### Texto fuente

........

Señor Jesús, muéstrame tu rostro, porque también hoy, como en otro tiempo, dicen muchos: «¿Dónde está tu Dios?», ¿y de qué sirve un consagrado que no sepa responder? Concédeme el corazón y la mirada del Bautista, a fin de que yo pueda señalarte todavía hoy presente y crucificado en la historia humana, compañero de vida de los hombres y de las mujeres.

 

CONTEMPLATIO

Natanael se encontraba bajo la higuera, como a la sombra de la muerte. Le vio el Señor, del que se ha dicho: «La luz se levantó sobre los que estaban sentados a la sombra de la muerte». ¿Qué se dijo a Natanael? ¿Me preguntas, Natanael, donde te conocí? Tú hablas ahora conmigo porque Felipe te ha llamado. Pero aquel a quien el Señor llamó por medio de su apóstol, a ése ya le había visto antes formando parte de su Iglesia. Oh tú, Iglesia, oh tú, Israel, en quien no hay ficción; si tú eres el pueblo de Israel en el que no hay ficción, eso significa que has conocido a Cristo por medio de los apóstoles, como le conoció Natanael por medio de Felipe. Sin embargo, su misericordia te vio antes de que tú le conocieras, cuando todavía yacías bajo el peso del pecado. ¿Es posible que nosotros hayamos conocido primero a Cristo? ¿Es posible que no haya sido él el primero en buscarnos? ¿Es posible que hayamos sido nosotros, los enfermos, los que hemos ido al médico, y no haya sido más bien el médico el que ha venido a los enfermos?

Así, pues, hemos sido buscados para que pudiéramos ser encontrados; una vez encontrados, podemos hablar. No vayamos con soberbia, porque antes de ser encontrados andábamos perdidos, y hemos sido buscados. Y que aquellos a los que amamos y deseamos ganar para la paz de la Iglesia católica no vuelvan a decirnos: «¿Por qué queréis hacerlo? ¿Por qué venís a buscarnos, si somos pecadores?». Precisamente por eso os buscamos, para que no os perdáis; os buscamos porque también nosotros hemos sido buscados; queremos encontraros porque también nosotros hemos sido encontrados (Agustín de Hipona, Comentario al evangelio de Juan, VII, 20ss).

........

### Tarea 1
¿Concuerdan con el texto sobre Natanael estas afirmaciones? (a) Natanael estaba bajo una higuera. (b) Natanael conoció a Cristo por medio de Pedro. (c) El texto cita el Comentario al evangelio de Juan de Agustín de Hipona. Contesta sí o no a cada una y cita literalmente las palabras del texto que lo deciden.
### Tarea 2
En el texto sobre Natanael, ¿qué pide el orante al Señor Jesús que le conceda?
### Tarea 3
Prolonga el texto sobre Natanael a partir de su última oración.

### Extractos de datos
........

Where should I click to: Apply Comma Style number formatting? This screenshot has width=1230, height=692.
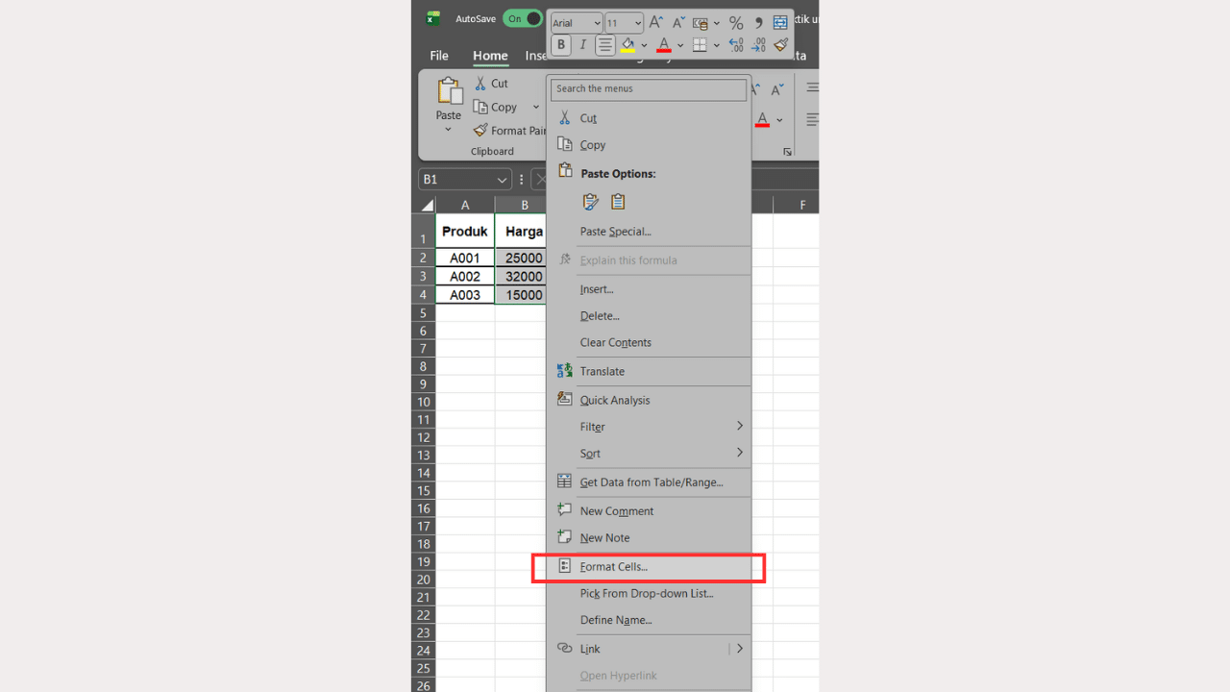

........

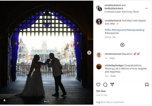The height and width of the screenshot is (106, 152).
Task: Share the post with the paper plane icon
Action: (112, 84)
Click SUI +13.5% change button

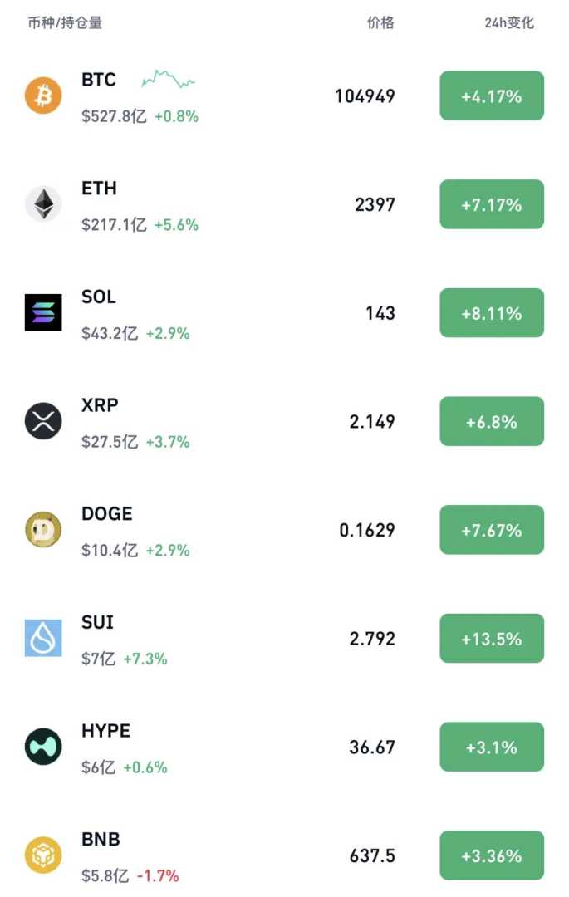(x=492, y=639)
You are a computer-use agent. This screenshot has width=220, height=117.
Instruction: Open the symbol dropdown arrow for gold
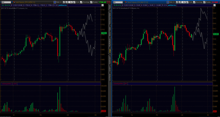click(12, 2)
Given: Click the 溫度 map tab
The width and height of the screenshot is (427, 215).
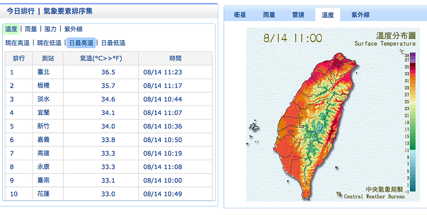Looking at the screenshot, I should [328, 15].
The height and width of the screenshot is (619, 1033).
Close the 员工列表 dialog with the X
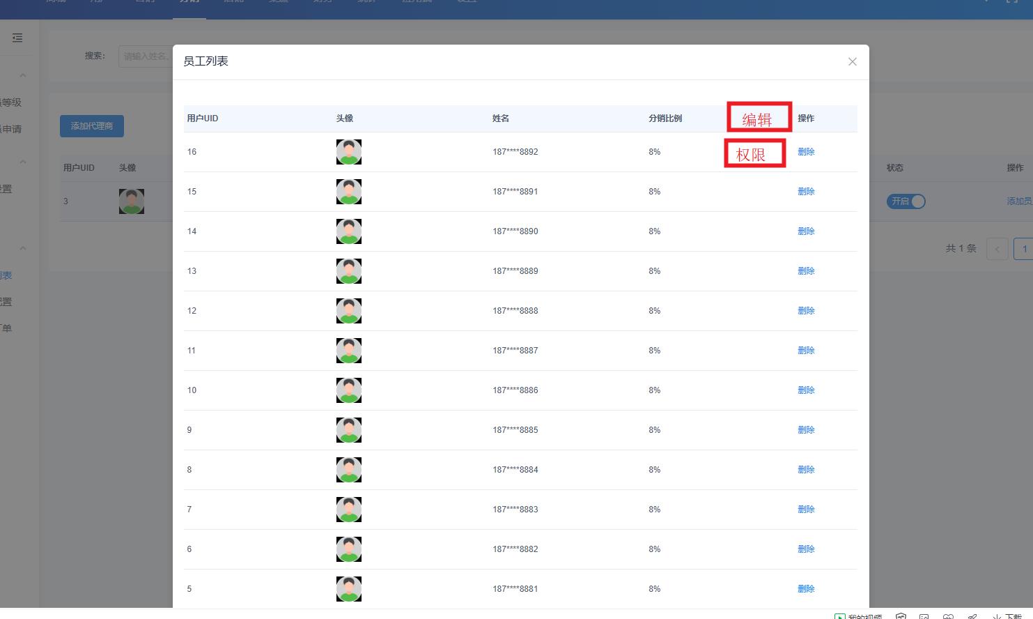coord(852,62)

........

### Respuesta 1
(a) Sí: «Natanael se encontraba bajo la higuera».
(b) No: «como le conoció Natanael por medio de Felipe».
(c) Sí: «Agustín de Hipona, Comentario al evangelio de Juan, VII, 20ss».

### Respuesta 2
El corazón y la mirada del Bautista.

### Respuesta 3
 

ACTIO

Repite con frecuencia y medita hoy esta Palabra: «Maestro, ¿dónde vives?» (Jn 1,38).

 

PARA LA LECTURA ESPIRITUAL

El resorte que provoca una vocación religiosa de cualquier tipo se sitúa en un nivel de contemplación como es la actitud del hombre ante la perla preciosa o el tesoro. La mirada se posa, entonces, sobre Jesucristo, inseparable de su Padre y de su Evangelio, en cuanto él es el que es; no sobre él con el fin de... Dicho con otras palabras, Cristo no es considerado a partir de otra cosa que no sea él mismo, o con otro fin que no sea también él mismo y lo que implica su misterio. Mirada gratuita, adoradora. No tiene nada de utilitario; no tiene ningún moralismo mezquino, ningún pietismo viscoso. Decididamente nos encontramos en otro nivel. Como los apóstoles, fascinados por Jesús, que pasa por las orillas del lago y dirige su palabra que les toca en lo más profundo de su ser, también nosotros lo dejamos todo por su causa, así el religioso, tocado por la llamada de Cristo, introduce, en la misma raíz de los grandes dinamismos que le construyen y mediante los que construye su propio mundo, la confesión de Jesucristo como única razón de su propia existencia.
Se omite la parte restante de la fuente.